El mundo según Barney debería ser sarcástica, sórdida, pura acidez, pero termina pareciéndose demasiado a esas películas que pretenden elevarse por encima del mainstream y etiquetarse como “cine arte”.
La combinación Paul Giamatti/Barney Panofsky parecía inmejorable: el actor que mejor ha retratado el patetismo del hombre medio, interpretando a un personaje patético, autoindulgente, misántropo. Pero el canadiense Richard J. Lewis, de extensa trayectoria en la televisión, no parece haber captado el subtexto sardónico de la obra de Mordecai Richler en la que está basada El mundo según Barney. Su película, que debería ser sarcástica, sórdida, pura acidez, se termina pareciendo demasiado (excesivamente en su última media hora) a esas películas que pretenden elevarse por encima del mainstream y etiquetarse como “cine arte”, con su recurrencia a la muerte como instancia redentora, a la utilización de la música como connotante de emociones y a la factura sin mayores hallazgos narrativos, con una superficie extremadamente pulida y cristalina como para que un público amplio pueda “disfrutar” de la propuesta. Si algo sostiene a El mundo según Barney son las actuaciones, obviamente la de Giamatti, pero también las de Dustin Hoffman y Rosamund Pike.
Barney Panofsky es un tipo que ha tenido éxito en el mundo del espectáculo, produciendo un show televisivo de dudosa calidad (a juzgar por lo que se ve) lo que tiene una singular relación con su vida personal: tipo patético, incapaz de conectar con el mundo, incluso sufre las traiciones de sus amigos más cercanos. Tipo tan patético y poco confiable, que se termina enamorando de otra mina durante su noche de bodas. Hay que reconocer que en esos primeros minutos, la película sostiene su interés por la actuación de Giamatti, ese tipo capaz de convertir en humor la cuestión más sórdida. Es como si Harvey Pekar se hubiera metamorfoseado en Barney. El clic en la historia llega con la aparición de un policía que está a punto de publicar un libro (una de esas investigaciones que se convierten en best seller), quien revela oscuras cuestiones de la vida personal de Panofsky, incluido el supuesto asesinato de un amigo. Este hecho, obligará a Barney a rever momentos clave de su vida y, de paso, a los espectadores a conocer los pormenores de este señor que no parece muy feliz que digamos.

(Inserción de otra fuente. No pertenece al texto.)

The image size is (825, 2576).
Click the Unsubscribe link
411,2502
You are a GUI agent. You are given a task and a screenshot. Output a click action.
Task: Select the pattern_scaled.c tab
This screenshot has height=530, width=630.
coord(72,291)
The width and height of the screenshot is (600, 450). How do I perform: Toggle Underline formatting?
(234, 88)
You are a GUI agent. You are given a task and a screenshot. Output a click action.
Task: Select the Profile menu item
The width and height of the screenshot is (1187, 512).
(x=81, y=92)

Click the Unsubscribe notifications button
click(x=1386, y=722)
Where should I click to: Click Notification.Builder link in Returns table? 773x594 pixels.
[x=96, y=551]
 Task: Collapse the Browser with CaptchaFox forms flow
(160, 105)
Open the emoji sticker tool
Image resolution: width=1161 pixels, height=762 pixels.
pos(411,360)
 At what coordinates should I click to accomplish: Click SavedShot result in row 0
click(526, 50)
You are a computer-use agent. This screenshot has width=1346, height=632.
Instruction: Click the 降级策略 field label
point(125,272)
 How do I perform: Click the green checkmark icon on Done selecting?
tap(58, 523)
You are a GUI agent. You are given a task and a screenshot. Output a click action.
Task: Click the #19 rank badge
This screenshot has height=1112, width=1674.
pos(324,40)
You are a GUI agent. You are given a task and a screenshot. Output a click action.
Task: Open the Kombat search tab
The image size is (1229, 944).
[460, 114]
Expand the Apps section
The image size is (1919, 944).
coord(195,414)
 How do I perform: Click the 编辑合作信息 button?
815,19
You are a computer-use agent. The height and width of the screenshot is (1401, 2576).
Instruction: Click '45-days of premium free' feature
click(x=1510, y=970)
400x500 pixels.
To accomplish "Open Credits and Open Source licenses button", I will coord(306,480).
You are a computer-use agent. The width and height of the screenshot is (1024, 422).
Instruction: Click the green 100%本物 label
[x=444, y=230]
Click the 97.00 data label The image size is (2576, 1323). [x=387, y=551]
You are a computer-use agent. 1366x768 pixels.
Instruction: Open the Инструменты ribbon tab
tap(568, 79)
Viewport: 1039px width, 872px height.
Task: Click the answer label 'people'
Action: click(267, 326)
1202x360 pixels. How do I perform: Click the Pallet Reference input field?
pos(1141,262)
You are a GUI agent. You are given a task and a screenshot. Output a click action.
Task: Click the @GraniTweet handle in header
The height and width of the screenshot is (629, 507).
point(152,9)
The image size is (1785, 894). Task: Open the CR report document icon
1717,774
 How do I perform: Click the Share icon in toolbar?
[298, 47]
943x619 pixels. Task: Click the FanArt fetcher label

Así, El mundo según Barney viaja a la década de 1970 en Italia y continúa en Canadá: el relato está hilvanado por los tres matrimonios del protagonista, hasta llegar a Miriam (Pike), la mujer que volverá loco a Panofsky. La forma que encuentra Lewis para conducir el relato se parece mucho a esas comedias dramáticas qualité que puntúan entre la risa y el llanto, abordando cuestiones sórdidas pero siempre cuidadosamente, y que en su extensión (134 minutos) parecen decir que se trata algo importante. Vestuario, música, maquillaje, dirección de arte, todo confluye en una gran producción que se reviste de auto-importancia. Claro está, el golpe de suerte llega con una enfermedad, en este caso el Alzheimer. Si bien van apareciendo algunos signos que nos van avisando lo que le pasa a Panfosky (el olvido del auto, palabras raras jugando al Scrabble), el film nunca logra que la enfermedad tenga el peso narrativo que debería tener. Es decir, cómo alguien con Alzheimer logra recordar su pasado. Qué selecciona, qué olvida, cómo la mente manipula las emociones. Lewis apenas utiliza la enfermedad como una excusa para que queramos a la fuerza al despreciable Barney. Y lloremos a moco tendido sobre el final. En esa decisión del director, el film pierde el norte y también el mínimo interés en lo que está contando. Por ahí aparecen, en cameos, David Cronenberg, Atom Egoyan, Ted Kotcheff y Dennis Arcand. Uno supone que por el orgullo de ser canadienses y no por el de aparecer en esta película menor.